* _Given data_
+ + +

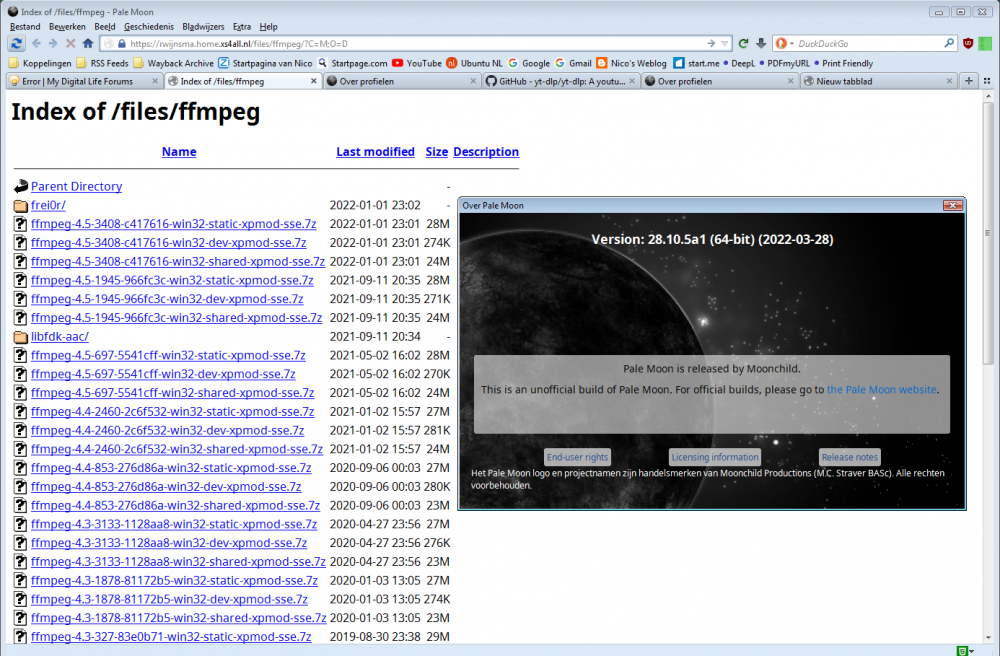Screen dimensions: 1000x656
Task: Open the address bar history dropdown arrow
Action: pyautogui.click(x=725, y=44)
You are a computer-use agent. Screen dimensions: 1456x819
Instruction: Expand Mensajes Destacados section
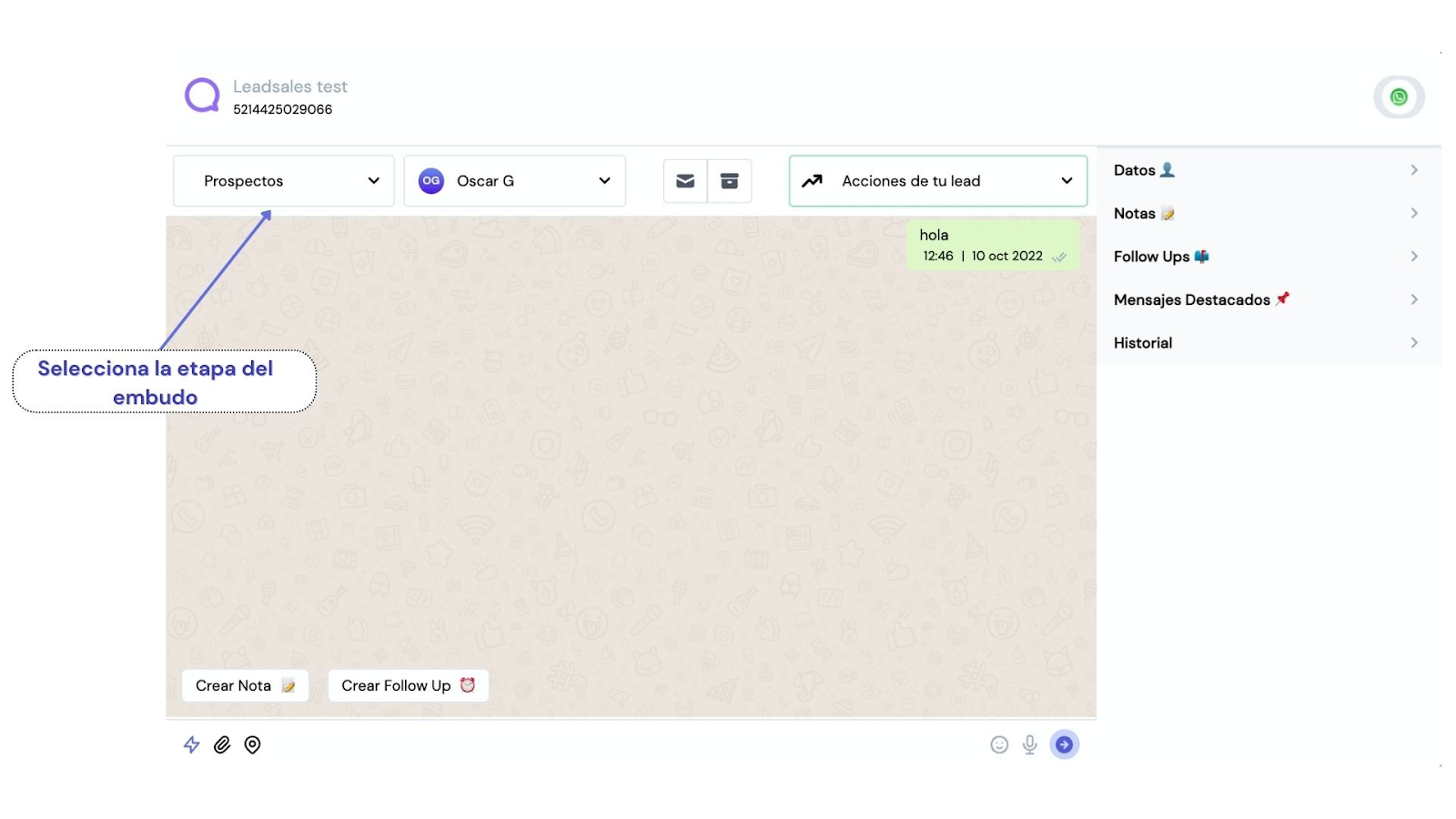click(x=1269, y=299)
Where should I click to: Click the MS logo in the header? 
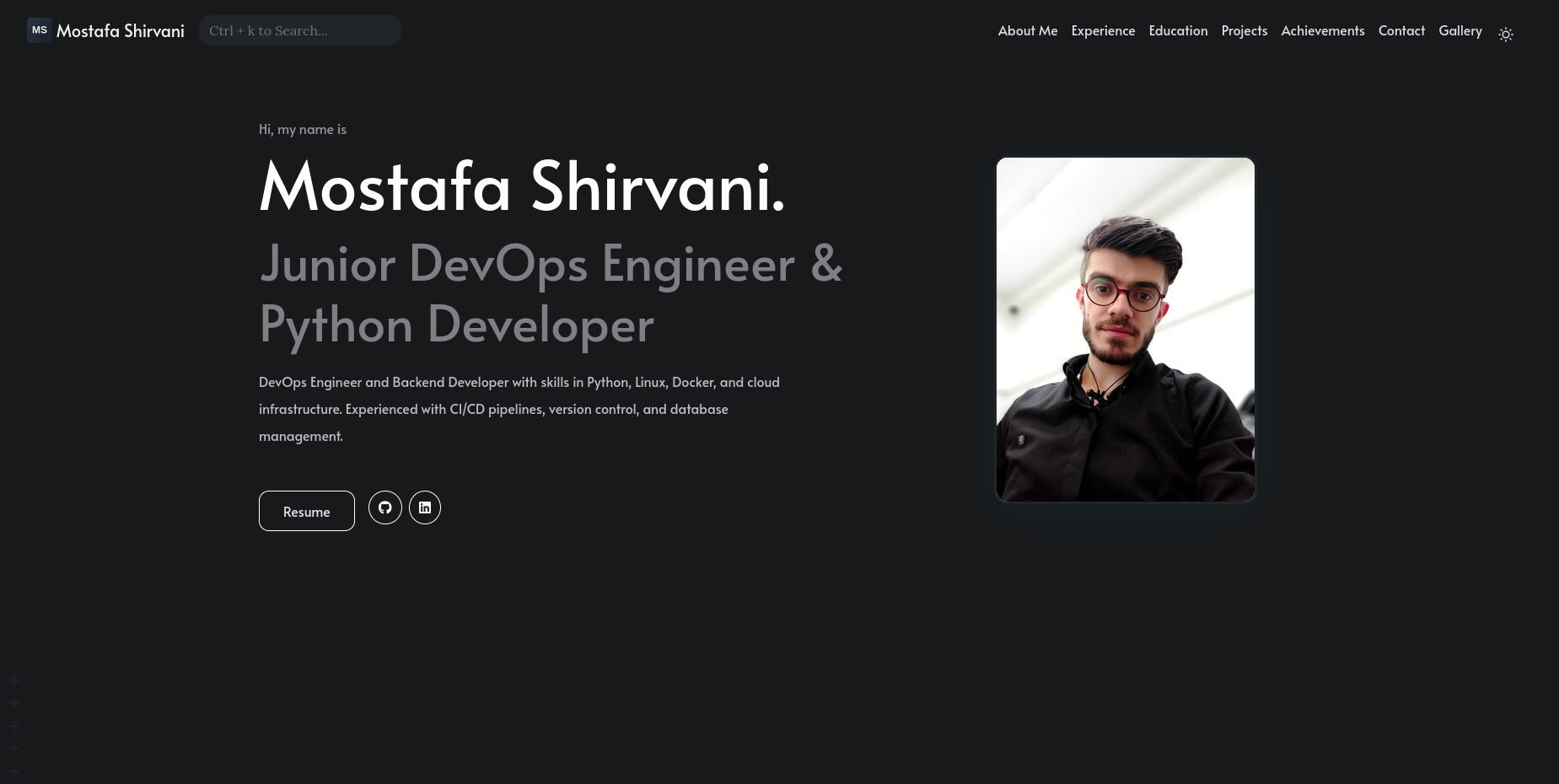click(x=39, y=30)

+ + +

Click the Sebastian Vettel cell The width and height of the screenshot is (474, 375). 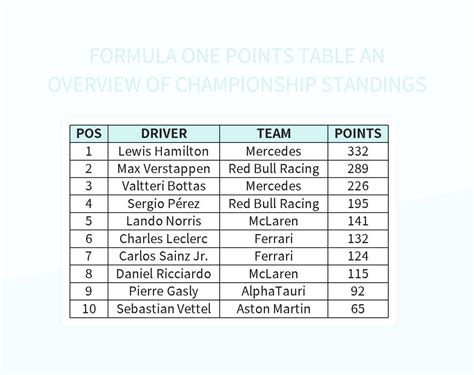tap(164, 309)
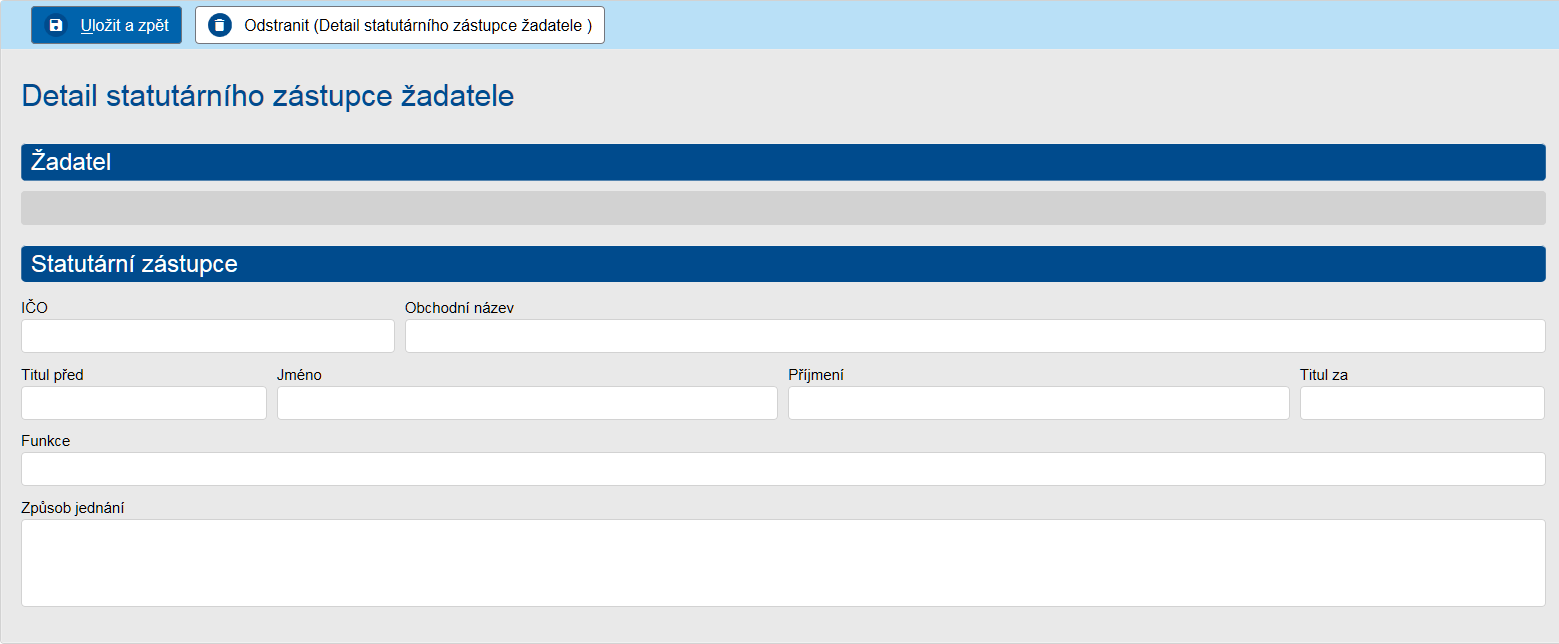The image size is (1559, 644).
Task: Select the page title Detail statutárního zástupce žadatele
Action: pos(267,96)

+ + +

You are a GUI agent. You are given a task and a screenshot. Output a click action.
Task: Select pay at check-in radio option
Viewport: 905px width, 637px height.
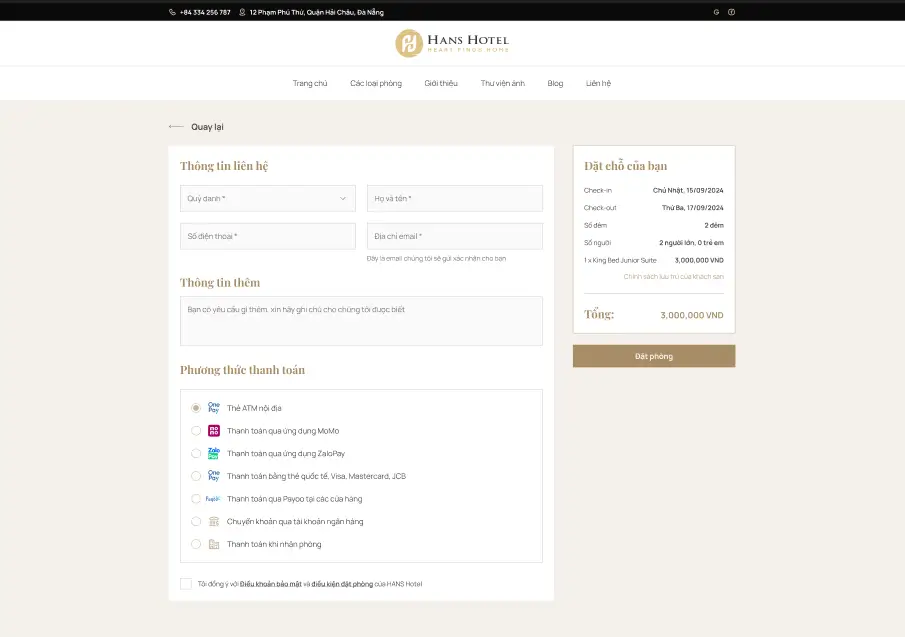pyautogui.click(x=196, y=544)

+ + +

* _Task goal_
Please copy the lines word for word, beginning with the line that contains "You are a computer-use" and continuing through the line that contains "click(x=39, y=30)", and leave the pictures out of your answer.

* _Solution for this exercise_
You are a computer-use agent. Screen dimensions: 1456x819
Instruction: Expand Mensajes Destacados section
click(x=1269, y=299)
Where should I click to: Click the MS logo in the header? 
click(x=39, y=30)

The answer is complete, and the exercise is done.